Ni vivimos en la república deliberativa habermasiana ni bajo la hegemonía del infopocalipsis, que es como Aviv Ovadya denomina al “fallo catastrófico del mercado de las ideas”, esa situación en la que “nadie se cree nada y todos creen las mentiras”. En nuestras democracias contemporáneas probablemente estamos todavía en una situación intermedia. No puede afirmarse que haya desaparecido la deliberación racional, pero tampoco están ausentes importantes amenazas a nuestra capacidad para entendernos, aquello de lo que tomamos conciencia a partir de los debates en los que Trump apareció como uno de los interlocutores. Un buen ejemplo de lo primero fue el reciente debate entre los portavoces parlamentarios de los diferentes partidos; lo segundo estuvo ya más presente, salvando todas las distancias, en el de Feijóo y Sánchez. No porque uno presuntamente hiciera trampas y el otro no —ninguno fue sometido a un fact-check en tiempo real—, sino porque el objetivo desde el principio, por parte de ambos, era apabullar al contrario, arrinconarlo con armas destinadas a mostrar su superioridad expresiva y de talante, no la de sus argumentos respectivos.

El resultado lo conocemos todos, lo que quizá se ignore es toda la sofisticación que acompaña a la preparación de algo así.
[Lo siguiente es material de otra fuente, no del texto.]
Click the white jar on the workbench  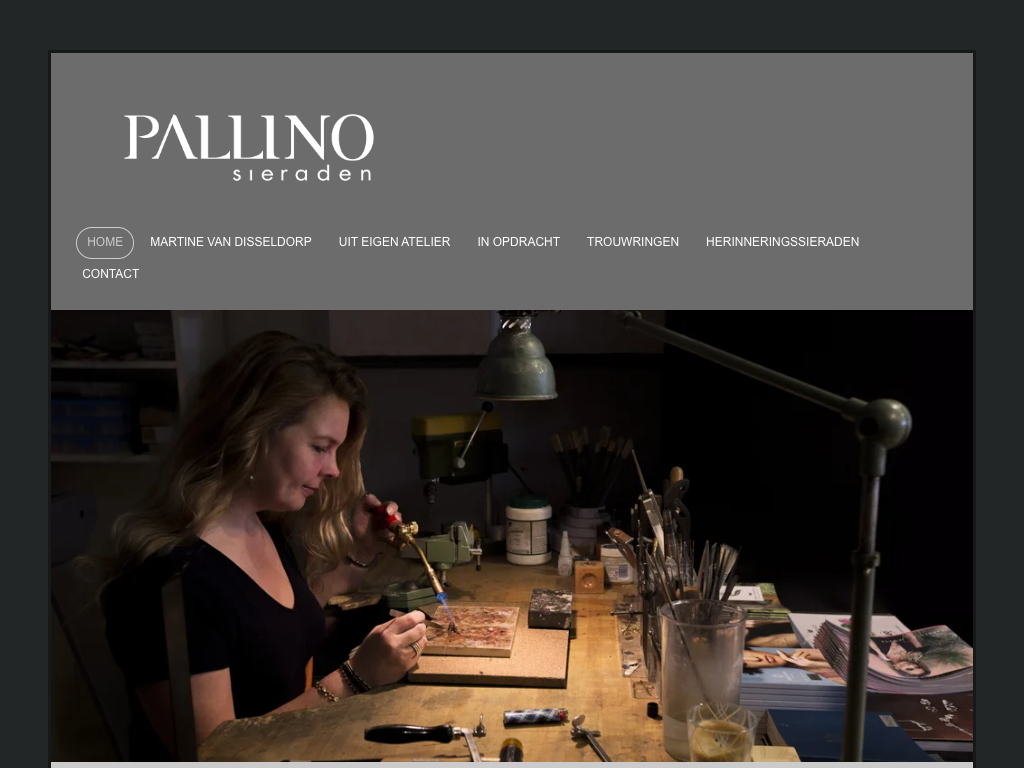tap(528, 530)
La comunicación política es hoy un inmenso laboratorio cada vez más en manos de psicólogos cognitivos y del comportamiento, y expertos en gestión de las emociones y de la imagen. Los politólogos somos comparsas. Lo que importa es el cómo se dicen las cosas, no el qué se dice. Las ideas requieren tiempo para ser digeridas, las sensaciones son inmediatas. Por eso el discurso se llena de eso que Homero calificaría como “aladas palabras”, aquellas cuya función reside sobre todo en tener una repercusión sobre el oyente; lo que importa es su efecto, no su contenido intrínseco. Son las que vuelan directas al interior del estómago o el corazón del espectador. Palabras e imágenes.

No se hace porque sí. Es bien sabido que en nuestra cultura mediática la atención es directamente proporcional a la intensidad de la desavenencia. Solo el disenso produce espectáculo. Por eso tienen tanta presencia en nuestro espacio público las hipérboles populistas, porque se emiten sobre un terreno ya abonado para acogerlas. Aunque en el proceso desaparezca la información precisa y confiable. El bombardeo de visiones antagónicas o discordantes sobre lo que sea verdadero acaba degenerando en la aceptación de aquella visión que encaja con lo que se siente que es real o es emitida por los nuestros. A la disputa ideológica la ha sucedido así la disputa por construir realidad. Lo que hay que plantearse es si tiene sentido discutir en ausencia de un mínimo de realidad compartida. O el efecto que esto tiene para la confianza en la política: si todos acusan al otro de mentir, ¿en quién podemos confiar? No deja de ser curioso que en esta infocracia en la que vivimos, donde todo es información, datos, conocimiento, tecnología, al final haya tanta discrepancia sobre la verdadera naturaleza de lo que acontece.